Quanto riusciranno a pesare le critiche che gli stati europei stanno rivolgendo al califfo turco, sul piano delle pesanti violazioni dei diritti umani di cui si sta macchiando?
L’Unione Europea deve sospendere immediatamente tutte le misure attuative dell’accordo stipulato con la Turchia il 18 marzo scorso, bloccare tutte le trattative per l’ingresso della Turchia in Europa e predisporre missioni di soccorso e centri di accoglienza per i profughi, non solo siriani, nel Dodecaneso e nei Balcani.
O ci si prepara oggi, o ci troveremo, tra qualche mese, di fronte a una nuova emergenza umanitaria. Nessuno si illuda che Erdogan non ritorni a usare l’arma del ricatto sui profughi. Non basterà, allora, il muro di soldati che l’Austria sta erigendo ai suoi confini con la Serbia e la Croazia.
Rimane sempre più incerta la sorte dei cittadini siriani presenti in Turchia, oltre tre milioni di persone. Si vedrà se Erdogan continuerà a usarli come arma di ricatto nei confronti dell’Unione Europea, riaprendo la possibilità di fuga, o se rispetterà l’accordo chiuso con la Merkel e poi ratificato dall’Unione. In Turchia, in Grecia e in Bulgaria, per queste persone, alla vigilia di un inverno che si preannuncia durissimo, sarà comunque catastrofe umanitaria.
Secondo alcuni osservatori, il piano di Erdogan in materia è semplicemente diabolico: per una parte dei richiedenti asilo, quelli più compatibili con il suo regime, la prima tappa potrebbe essere quella di ampliare i permessi di soggiorno per motivi di lavoro, in maniera tale da divenire concorrenziali con i lavoratori turchi e far crollare ogni velleità di opposizione politica dei sindacati. Ma l’asticella del ricatto potrebbe spostarsi più in alto: trasferire i rifugiati nelle aree occidentali del paese, causando una vera e propria modifica demografica, per poi cominciare a concedere a una parte dei siriani la cittadinanza turca. In pratica, ad accordo con l’UE a regime, i “neo-turchi” potrebbero spostarsi in Europa sensa bisogno di visto.

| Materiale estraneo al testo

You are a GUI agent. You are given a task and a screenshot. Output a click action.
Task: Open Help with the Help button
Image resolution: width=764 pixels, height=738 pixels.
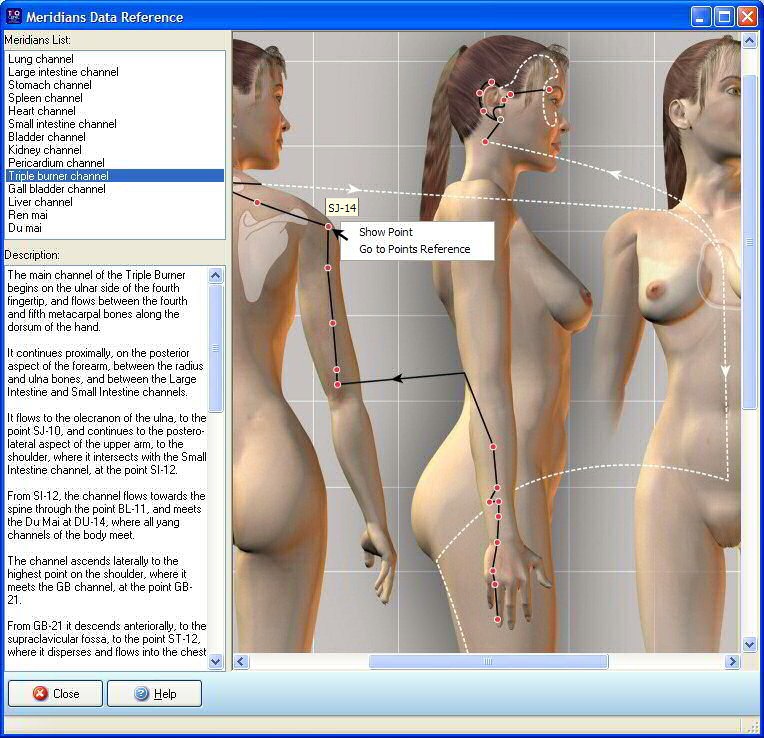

Una minaccia con cui ottenere dall’Europa altri soldi e mano libera nei propri progetti.
Molti cittadini europei, insieme ai partiti populisti che raccolgono consensi sempre più ampi, non vogliono più accogliere profughi e i nuovi rapporti strategici tra Turchia e Russia rischiano di legittimare la politica di Erdogan e di allontanare le speranze di pace in Siria, o in quello che ne rimane. Occorrono canali legali di ingresso in Europa. Gli accordi con le dittature – come le intese tra Unione europea e stati africani, maturate nell’ambito del Processo di Khartoum – hanno già dimostrato effetti fallimentari e insostenibili dal punto di vista umanitario, con un aumento insostenibile delle vittime.
Se le minacce di Erdogan nei confronrti dell’Unione europea avranno seguito, le politiche di subordinazione nei confronti di stati che non rispettano gli standard minimi di garanzia dei diritti umani potrebbero cominciare a produrre effetti devastanti in territorio europeo. Se ne accorgerebbero forse anche quei cittadini che continuano a sostenere governi che predicano la pace e la sicurezza e si pongono a fianco dei dittatori e dei califfati, fornendo armi e supporto politico per diffondere odio, guerra e distruzione nel mondo.
Da tempo, in buona parte del pianeta, governano novelli apprendisti stregoni capaci di elaborare progetti tattici di breve durata che innescano rapidamente meccanismi non più controllabili, con il risultato di risvegliare moloch antichi e di divenire portatori endemici di guerra. Nel frattempo nelle piazze turche e di mezza Europa, ma ovviamente nel silenzio mediatico, si protesta contro l’avvento di questo nuovo fascismo. Le dichiarazioni di Junker, secondo cui la Turchia in questa maniera si allontana dall’Europa sono insufficienti, la Danimarca ha richiamato l’ambasciatore ma è ancora nulla rispetto alla gravità della situazione.